START Records to process
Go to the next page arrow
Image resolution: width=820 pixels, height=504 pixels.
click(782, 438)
END Records to process
START Records to process
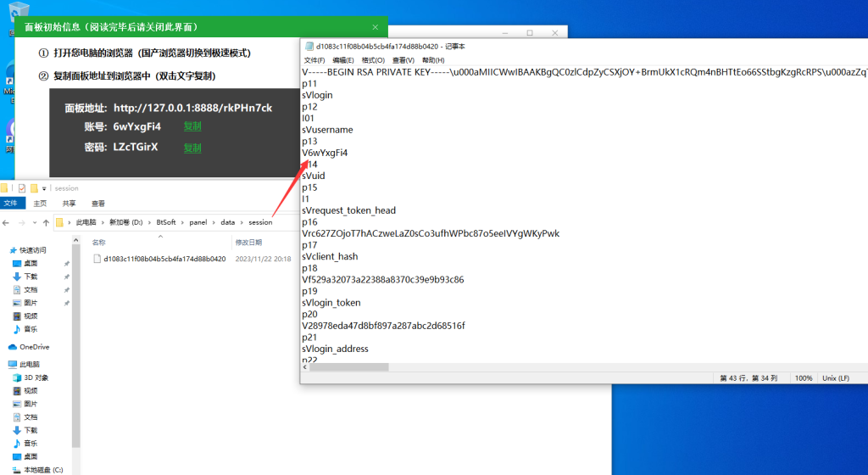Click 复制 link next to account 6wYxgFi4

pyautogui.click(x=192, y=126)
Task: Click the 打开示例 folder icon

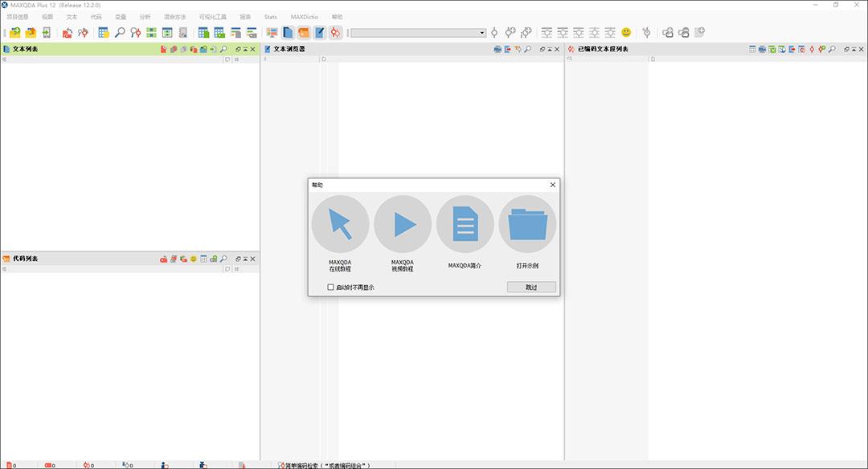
END Records to process
START Records to process
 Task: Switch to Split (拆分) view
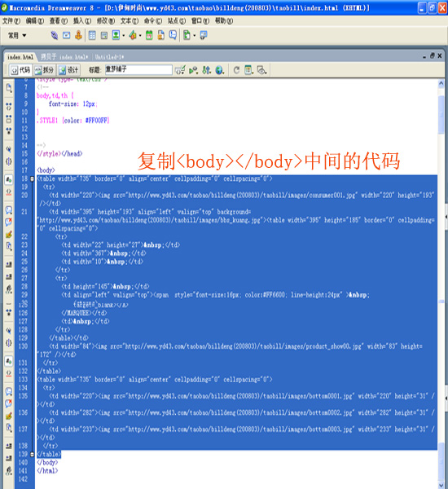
END Records to process
If a line in the listing holds the word "Task", copy it out.

Task: Click the 打开示例 folder icon
 Task: Switch to Split (拆分) view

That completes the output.